Lantern Theater Company presents Brian Friel’s Faith Healer

In
4 minute read
In a worn, dark suit, Peakes sits and gestures broadly in a wooden folding chair on a darkened stage of wooden planks.
No divine being, but seductive all the same: Ian Merrill Peakes as Frank Hardy in the Lantern’s ‘Faith Healer.’ (Photo by Mark Garvin.)

The Fantastic Frank Hardy, the charismatic confidence man at the center of Brian Friel’s Faith Healer, now onstage at Lantern Theater Company, is first and foremost a man of the theater. Put him before an audience somewhere in rural Wales or Scotland, and he’ll convince the crowd he can cure their illnesses and revive their withered limbs. All it takes is some mood lighting, a scratchy record playing in the background, and a little belief.

The average person would probably see right through Frank’s deceptions with little effort. But like any religious rite, theater requires a suspension of disbelief. In this riveting revival of Friel’s 1979 drama, you feel you might follow Frank to the ends of the earth, even as his fibs and fabrications grow innumerable.

That’s as it should be. Throughout his career, Friel (1929-2015) grappled with the blurry overlap of truth and memory. His storytelling, like Frank’s art, demands that viewers disregard what they can plainly see in favor of some grand revelation that might remain elusive. It’s a delicate needle to thread, one that director Peter DeLaurier masterfully handles in his finely wrought production.

Expert Irish idiom

DeLaurier and his assembled cast—Ian Merrill Peakes, Geneviève Perrier, and Anthony Lawton—are experts at Friel’s elliptical Irish idiom. Three years ago, amid Covid-19’s darkest winter, they delivered the only streaming production that transported me back to the magic of live theater: a staging of Friel’s Molly Sweeney, another play that deals with the uncertainty of what can and cannot be seen. To have this group back together, in person this time, infinitely multiplies their capabilities.

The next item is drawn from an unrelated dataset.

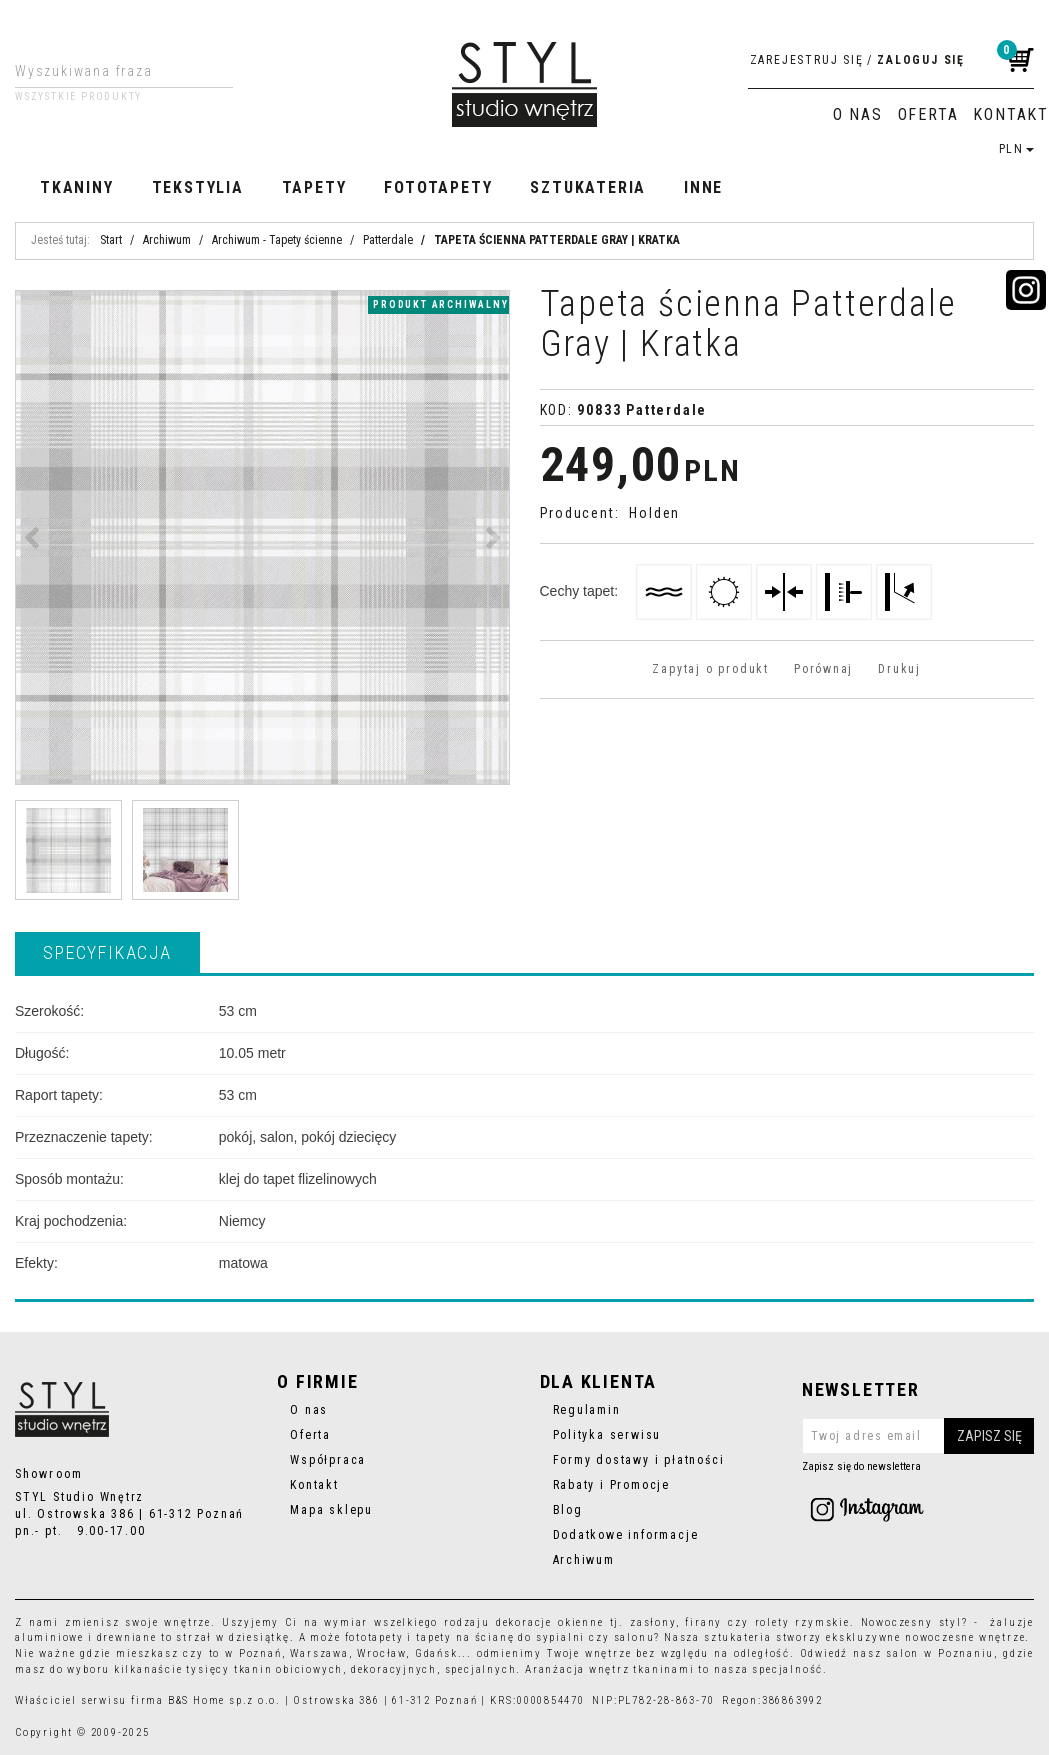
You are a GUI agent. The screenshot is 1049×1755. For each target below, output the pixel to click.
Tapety (314, 187)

Across four discrete monologues, the trio recall the small triumphs and jaded tragedies of Frank’s peculiar career, culminating in the night that he met his ignominious end. Frank (Peakes) narrates his travails with a mixture of bravado and ruefulness. Grace (Perrier), his long-suffering spouse, tries to hold herself together, crushed by the all-consuming love she feels for a shiftless man. Teddy (Lawton), his equally put-upon manager, vacillates between venerating Frank as a miracle worker and cursing him as a charlatan.

All three offer conflicting perspectives on the same events. Somehow, they all seem believable. That’s the power of Friel’s strange, hypnotic text. We see snatches of what might have been amid the distortions and misremembered details. Perhaps Frank really did heal an entire village of their ailments in one night. Maybe he and Grace really did have a child.

Friel also shows the audience the destructive aftermath that accompanies a kind of pathological devotion. Grace and Teddy deliver their monologues after Frank has left their lives, and the toll his presence has taken is evident in their behaviors: she is reduced to a chain-smoking ball of nerves, him to a hard-drinking nostalgist for a past that never truly existed.

Wiles and wounds

Although Perrier sometimes plays Grace’s self-pity in a manner approaching bathos, she ultimately sketches a revealing portrait of a woman who gave too much of herself to an unworthy partner. Lawton is simply extraordinary, his faux-posh accent and cheap smoking jacket (costumes by Marla Jurglanis) hiding deep wells of pain.

In the opening and closing sections of the play, Peakes perfectly balances the gaudy surface of Frank’s showmanship with the wounded soul underneath. It helps that he is a naturally charismatic performer, his subtle Irish accent drawing the audience close to him, inviting us to lean forward and listen to every word.

His tattered suit and sunken eyes betray the reality behind his performance—this is no divine being, just a man with a swindle—but in Peakes’s capable hands, you are easily seduced. And you are devastated when you realize what you’ve known all along: it’s an illusion.

The Lantern’s long-time goal

Throughout the production, Lily Fossner’s lighting design becomes as integral to the mounting drama as Friel’s own words. She washes Frank in chilling swaths of darkness, then shines bright bulbs on Grace, as if she were enduring an investigation. Soft accents underscore the seediness of Teddy’s London flat (the scenic design is by Nick Embree). The constant shift between gloomy shadow and stark sunlight accentuates the various moods of the play.

In remarks to the audience on opening night, Lantern executive director Stacy Maria Dutton commented that the company has wanted to produce Faith Healer for more than 20 years. In finally achieving that goal, they have delivered their strongest production in recent memory. That’s no con.

What, When, Where

Faith Healer. By Brian Friel, directed by Peter DeLaurier. $25-$45. Through March 3, 2024, at St. Stephen’s Theater, 923 Ludlow Street, Philadelphia. (215) 829-0395 or lanterntheater.org.

Accessibility

The performance area and restrooms at St. Stephen’s Theater are accessible by stairs only.